> [Required action]
Output every entry exactly as it appears.
Start of Dataset excerpts
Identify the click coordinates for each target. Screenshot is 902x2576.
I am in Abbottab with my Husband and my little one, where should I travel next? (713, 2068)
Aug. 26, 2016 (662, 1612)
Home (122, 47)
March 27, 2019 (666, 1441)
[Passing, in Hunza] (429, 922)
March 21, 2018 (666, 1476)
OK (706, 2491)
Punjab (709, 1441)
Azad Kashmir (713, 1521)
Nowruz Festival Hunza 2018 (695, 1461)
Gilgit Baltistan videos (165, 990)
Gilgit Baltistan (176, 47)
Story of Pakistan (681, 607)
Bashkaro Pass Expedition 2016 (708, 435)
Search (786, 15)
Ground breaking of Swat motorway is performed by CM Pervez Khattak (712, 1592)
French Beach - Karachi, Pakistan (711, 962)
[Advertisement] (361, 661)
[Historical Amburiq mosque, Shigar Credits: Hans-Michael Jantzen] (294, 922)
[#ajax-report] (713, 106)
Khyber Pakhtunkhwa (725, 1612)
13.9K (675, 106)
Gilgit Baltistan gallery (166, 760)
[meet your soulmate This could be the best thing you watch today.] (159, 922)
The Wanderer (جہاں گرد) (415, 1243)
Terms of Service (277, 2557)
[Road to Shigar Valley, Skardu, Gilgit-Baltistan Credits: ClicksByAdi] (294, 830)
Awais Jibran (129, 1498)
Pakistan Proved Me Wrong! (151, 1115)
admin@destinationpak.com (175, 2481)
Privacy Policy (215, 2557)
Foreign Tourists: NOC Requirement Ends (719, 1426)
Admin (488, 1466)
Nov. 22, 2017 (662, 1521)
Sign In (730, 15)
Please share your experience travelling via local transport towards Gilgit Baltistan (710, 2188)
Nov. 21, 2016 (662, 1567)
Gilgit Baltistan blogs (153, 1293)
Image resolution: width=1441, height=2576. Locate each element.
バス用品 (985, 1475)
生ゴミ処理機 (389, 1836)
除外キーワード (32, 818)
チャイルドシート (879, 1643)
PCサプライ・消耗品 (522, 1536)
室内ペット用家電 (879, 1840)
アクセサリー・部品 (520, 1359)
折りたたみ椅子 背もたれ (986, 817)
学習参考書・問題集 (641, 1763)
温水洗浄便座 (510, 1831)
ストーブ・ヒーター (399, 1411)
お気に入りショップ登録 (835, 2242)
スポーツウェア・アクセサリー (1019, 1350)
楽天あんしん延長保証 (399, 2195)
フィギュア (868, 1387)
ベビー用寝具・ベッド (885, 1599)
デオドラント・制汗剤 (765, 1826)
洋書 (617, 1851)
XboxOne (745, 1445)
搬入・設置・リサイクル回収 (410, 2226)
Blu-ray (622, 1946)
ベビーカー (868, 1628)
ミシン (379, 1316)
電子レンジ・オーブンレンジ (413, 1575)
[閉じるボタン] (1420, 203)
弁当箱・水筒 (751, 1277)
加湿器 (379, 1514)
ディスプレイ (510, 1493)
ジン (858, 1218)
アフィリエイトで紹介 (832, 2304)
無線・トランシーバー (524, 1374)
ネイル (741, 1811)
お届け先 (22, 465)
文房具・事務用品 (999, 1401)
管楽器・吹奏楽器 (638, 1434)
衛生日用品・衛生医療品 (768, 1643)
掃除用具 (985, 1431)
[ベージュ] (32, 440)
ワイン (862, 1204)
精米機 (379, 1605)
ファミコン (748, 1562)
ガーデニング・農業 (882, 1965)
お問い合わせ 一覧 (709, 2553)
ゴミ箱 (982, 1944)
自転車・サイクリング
End of Dataset excerpts
> [Output below]
Identify the click coordinates for each target. Screenshot is 902x2576.
I am in Abbottab with my Husband and my little one, where should I travel next? (713, 2068)
Aug. 26, 2016 (662, 1612)
Home (122, 47)
March 27, 2019 (666, 1441)
[Passing, in Hunza] (429, 922)
March 21, 2018 (666, 1476)
OK (706, 2491)
Punjab (709, 1441)
Azad Kashmir (713, 1521)
Nowruz Festival Hunza 2018 (695, 1461)
Gilgit Baltistan videos (165, 990)
Gilgit Baltistan (176, 47)
Story of Pakistan (681, 607)
Bashkaro Pass Expedition 2016 (708, 435)
Search (786, 15)
Ground breaking of Swat motorway is performed by CM Pervez Khattak (712, 1592)
French Beach - Karachi, Pakistan (711, 962)
[Advertisement] (361, 661)
[Historical Amburiq mosque, Shigar Credits: Hans-Michael Jantzen] (294, 922)
[#ajax-report] (713, 106)
Khyber Pakhtunkhwa (725, 1612)
13.9K (675, 106)
Gilgit Baltistan gallery (166, 760)
[meet your soulmate This could be the best thing you watch today.] (159, 922)
The Wanderer (جہاں گرد) (415, 1243)
Terms of Service (277, 2557)
[Road to Shigar Valley, Skardu, Gilgit-Baltistan Credits: ClicksByAdi] (294, 830)
Awais Jibran (129, 1498)
Pakistan Proved Me Wrong! (151, 1115)
admin@destinationpak.com (175, 2481)
Privacy Policy (215, 2557)
Foreign Tourists: NOC Requirement Ends (719, 1426)
Admin (488, 1466)
Nov. 22, 2017 (662, 1521)
Sign In (730, 15)
Please share your experience travelling via local transport towards Gilgit Baltistan (710, 2188)
Nov. 21, 2016 (662, 1567)
Gilgit Baltistan blogs (153, 1293)
Image resolution: width=1441, height=2576. Locate each element.
バス用品 (985, 1475)
生ゴミ処理機 (389, 1836)
除外キーワード (32, 818)
チャイルドシート (879, 1643)
PCサプライ・消耗品 (522, 1536)
室内ペット用家電 (879, 1840)
アクセサリー・部品 (520, 1359)
折りたたみ椅子 背もたれ (986, 817)
学習参考書・問題集 (641, 1763)
温水洗浄便座 (510, 1831)
ストーブ・ヒーター (399, 1411)
お気に入りショップ登録 (835, 2242)
スポーツウェア・アクセサリー (1019, 1350)
楽天あんしん延長保証 (399, 2195)
フィギュア (868, 1387)
ベビー用寝具・ベッド (885, 1599)
デオドラント・制汗剤 (765, 1826)
洋書 (617, 1851)
XboxOne (745, 1445)
搬入・設置・リサイクル回収 (410, 2226)
Blu-ray (622, 1946)
ベビーカー (868, 1628)
ミシン (379, 1316)
電子レンジ・オーブンレンジ (413, 1575)
[閉じるボタン] (1420, 203)
弁当箱・水筒 (751, 1277)
加湿器 (379, 1514)
ディスプレイ (510, 1493)
ジン (858, 1218)
アフィリエイトで紹介 (832, 2304)
無線・トランシーバー (524, 1374)
ネイル (741, 1811)
お届け先 (22, 465)
文房具・事務用品 (999, 1401)
管楽器・吹奏楽器 (638, 1434)
衛生日用品・衛生医療品 (768, 1643)
掃除用具 (985, 1431)
[ベージュ] (32, 440)
ワイン (862, 1204)
精米機 (379, 1605)
ファミコン (748, 1562)
ガーデニング・農業 (882, 1965)
お問い合わせ 一覧 (709, 2553)
ゴミ箱 (982, 1944)
自転車・サイクリング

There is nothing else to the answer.